# **Snapchat Political Ad Impressions**
> The purpose of this project is to re-analyze what factors might relate to a greater number of political advertisement impressions on Snapchat using Python.

***Import Libraries***

In [10]:
#import libraries
import numpy as np
import pandas as pd
import matplotlib.pyplot as plt
import plotly.express as px
import datetime as dt
import statsmodels.api as sm


***Data Cleaning***
> In this step, I downloaded the dataset from my original GitHub repository, extracted the columns that I wanted to analyze, and deleted any datapoints that had missing values.



In [11]:
#import dataset from GitHub
url = 'https://raw.githubusercontent.com/vchen19/snapchat-2018-ad-impressions/main/PoliticalAds.csv'
df = pd.read_csv(url)
#extract relevant columns
df = pd.DataFrame(df, columns = ['Currency Code', 'Spend', 'Impressions', 'StartDate', 'EndDate', 'CountryCode'])
#delete rows with NaN values, reset the index to be from 0 incrementing by 1 again
df = df.dropna()
df = df.reset_index(drop=True)


***Finding Advertising Spend in USD***


> In this step, I found all the currencies that were represented in the dataset. Then, I found their exchange rates (provided by [Morningstar](https://www.google.com/intl/en/googlefinance/disclaimer/)). Finally, I used these exchange rates to convert all the advertising spend to USD.



In [12]:
#determine the unique countries in the dataset
unique_country = np.unique(df["Currency Code"])
print(unique_country)

#convert all advertising spend to USD based on the currency code
for i in range(len(df)):
  if df.loc[i,"Currency Code"] == 'AUD':
    df.loc[i,"Spend"] = float(df.loc[i,"Spend"]) *0.76
  elif df.loc[i,"Currency Code"] == 'CAD':
    df.loc[i,"Spend"] = float(df.loc[i,"Spend"]) * 0.8
  elif df.loc[i,"Currency Code"] == 'EUR':
    df.loc[i,"Spend"] = float(df.loc[i,"Spend"]) * 1.19
  elif df.loc[i,"Currency Code"] == 'GBP':
    df.loc[i,"Spend"] = float(df.loc[i,"Spend"]) * 1.38

['AUD' 'CAD' 'EUR' 'GBP' 'USD']


***Finding Length of Ad Run***


> In this step, I found the length of ad run for all ads by converting the dates to datetime objects and subtracting the end date from the start date.

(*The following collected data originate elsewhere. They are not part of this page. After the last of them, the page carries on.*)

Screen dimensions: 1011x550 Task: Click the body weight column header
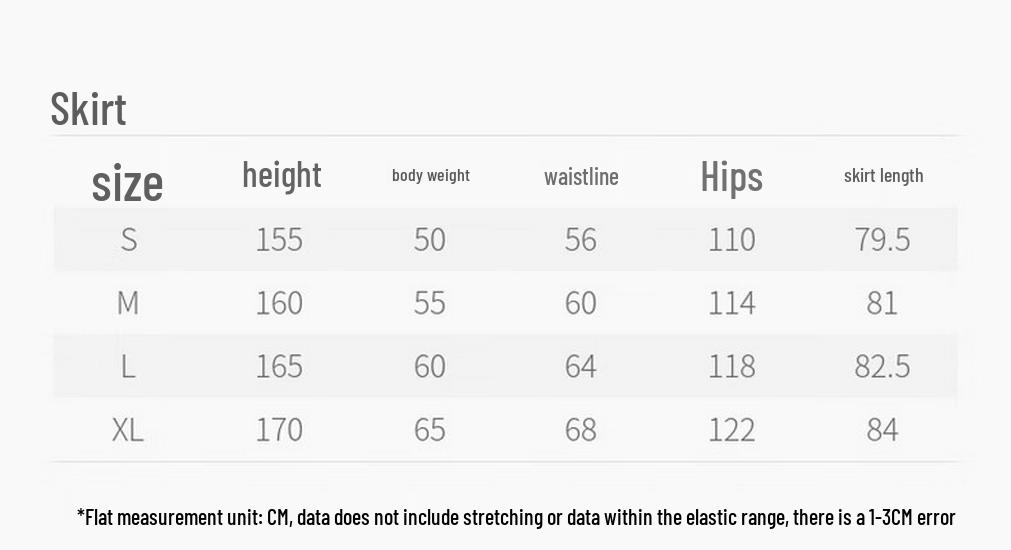[431, 175]
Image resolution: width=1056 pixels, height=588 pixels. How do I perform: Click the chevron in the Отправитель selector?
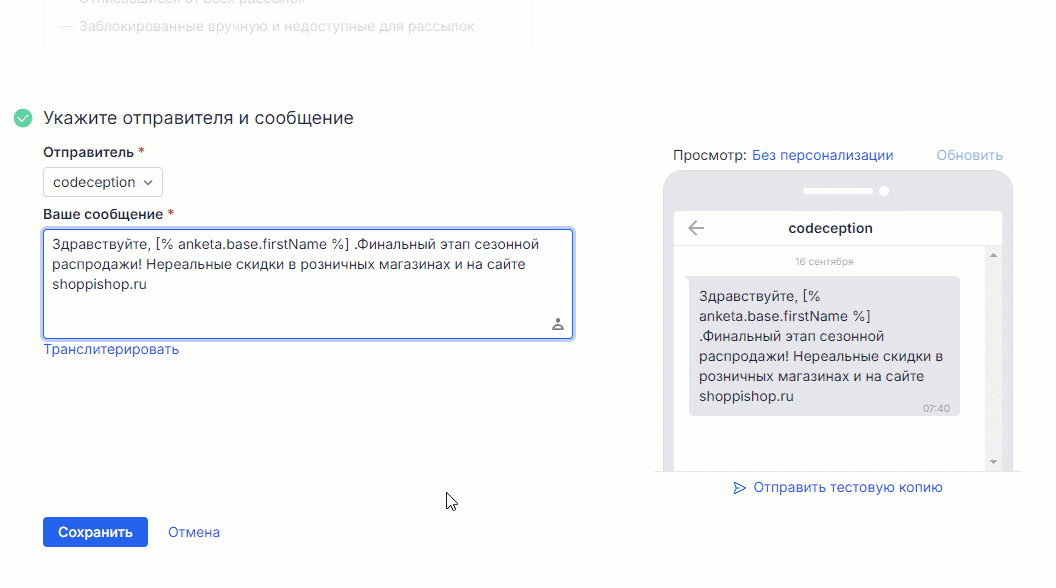147,182
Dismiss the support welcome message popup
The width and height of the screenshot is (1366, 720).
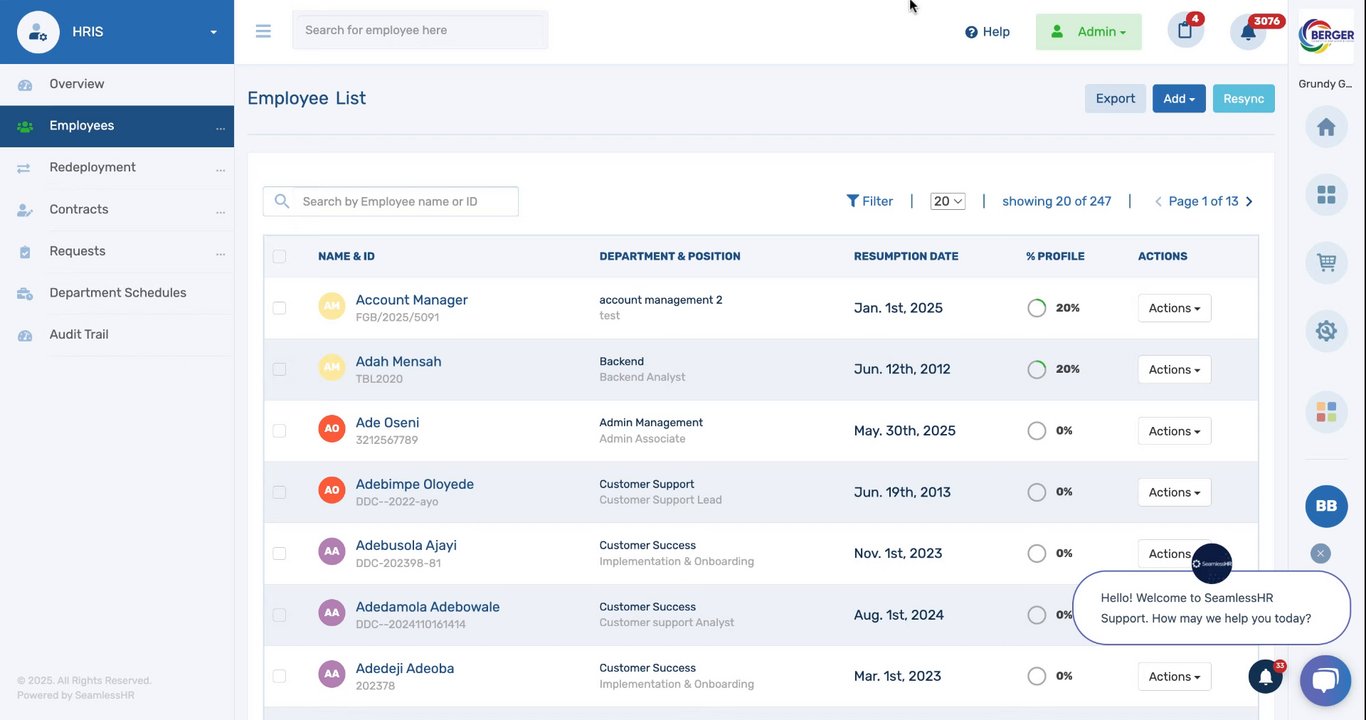1320,553
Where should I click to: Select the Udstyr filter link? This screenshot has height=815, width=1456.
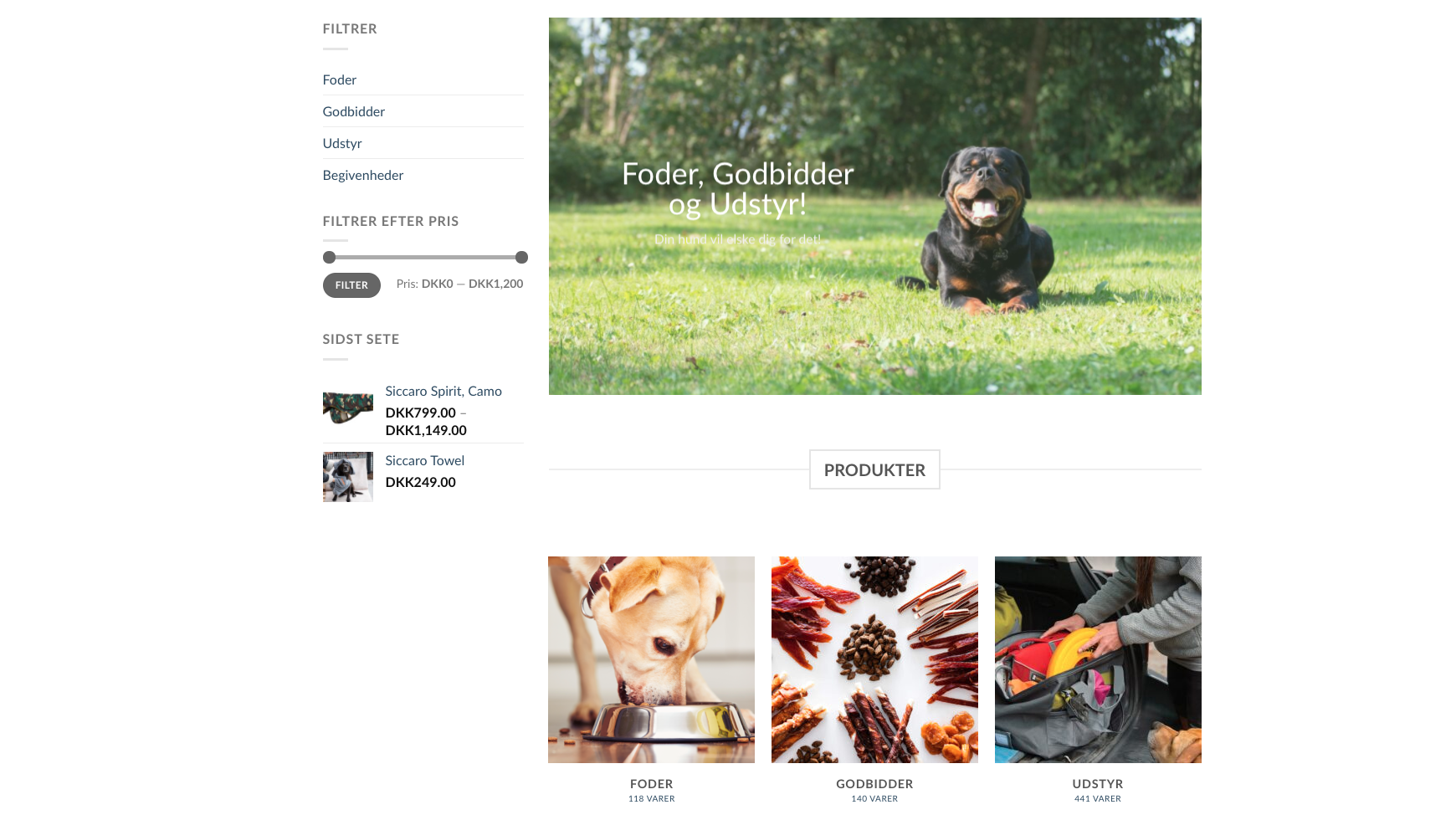(341, 144)
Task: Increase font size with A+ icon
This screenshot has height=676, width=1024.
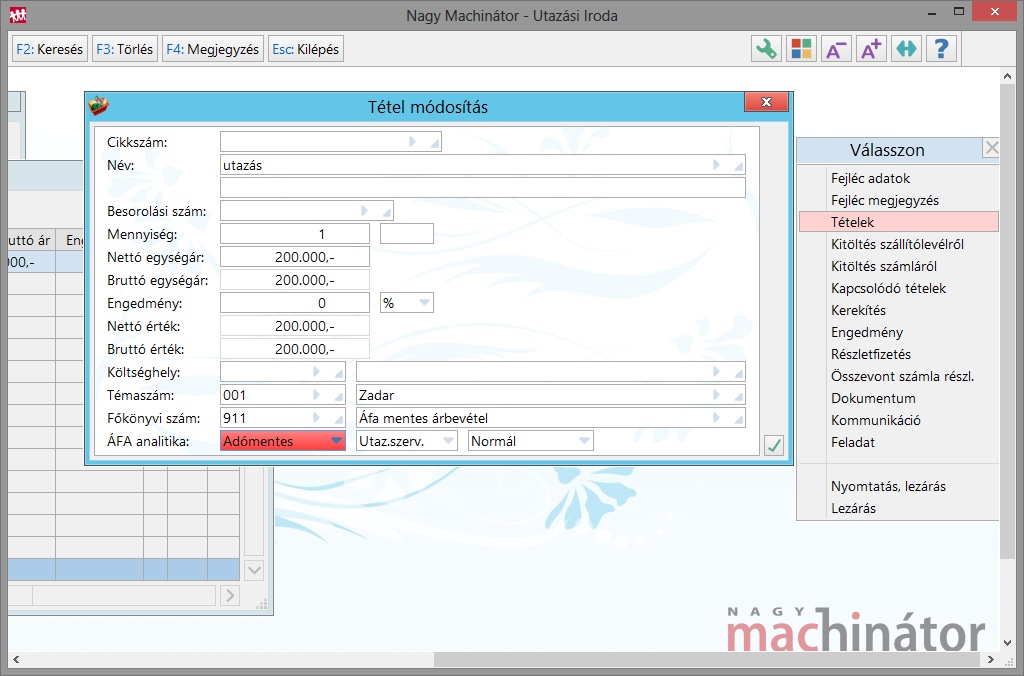Action: point(871,49)
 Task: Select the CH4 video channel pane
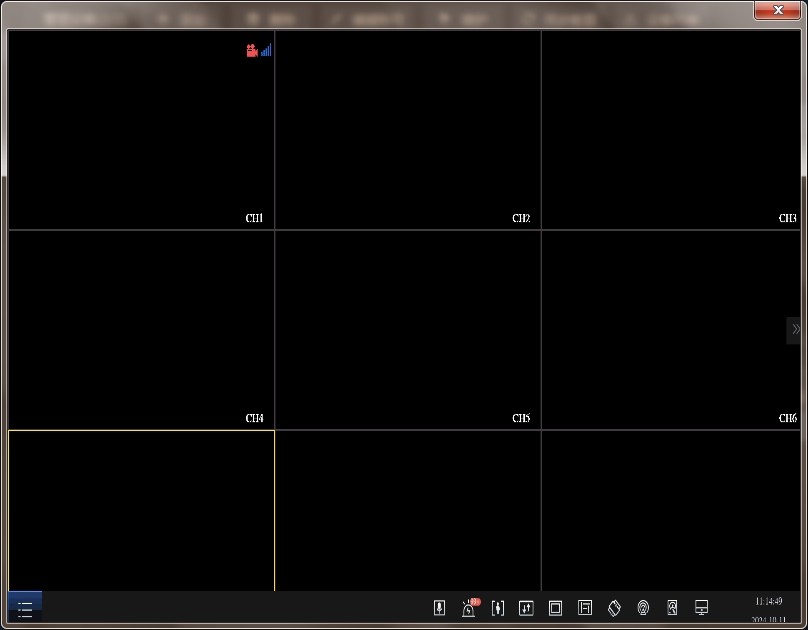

I added this new data column, "Time", to the original dataframe



In [13]:
#break up the start date and end date of the advertisement into year, month, day, hour, minute, second
timediff = []
for i in range(len(df)):
  startyear = int(df.loc[i, "StartDate"][0:4])
  endyear = int(df.loc[i,"EndDate"][0:4])
  startmonth = int(df.loc[i,"StartDate"][5:7])
  endmonth = int(df.loc[i,"EndDate"][5:7])
  startday = int(df.loc[i,"StartDate"][8:10])
  endday = int(df.loc[i, "EndDate"][8:10])
  starthour = int(df.loc[i,"StartDate"][11:13])
  endhour = int(df.loc[i,"EndDate"][11:13])
  startmin = int(df.loc[i,"StartDate"][14:16])
  endmin = int(df.loc[i,"EndDate"][14:16])
  startsec = int(df.loc[i,"StartDate"][17:19])
  endsec = int(df.loc[i,"EndDate"][17:19])
#use date data to convert date to a datetime object
  startdate = dt.datetime(startyear, startmonth, startday, starthour, startmin, startsec)
  enddate = dt.datetime(endyear, endmonth, endday, endhour, endmin, endsec)
#find the time in between the end date and start date to find how long the ad ran
  time_diff = enddate - startdate
  time_diff_sec = time_diff.total_seconds()
  time_diff_sec = float(time_diff_sec)
  timediff.append(time_diff_sec)

#add the list of length of ad run to the dataframe
df['Time'] = timediff

***Plotting Using Plotly Express***


> In this step, I plotted impressions against spend with the colors corresponding to the country and the size of the point corresponding to length of ad run. This allowed me to visually analyze whether there were any interesting trends between all of these variables.



In [14]:
#plot impressions against spend with the colors corresponding to the country and the size of the point corresponding to length of ad run
fig = px.scatter(df, x="Spend", y="Impressions", color = "CountryCode", size="Time")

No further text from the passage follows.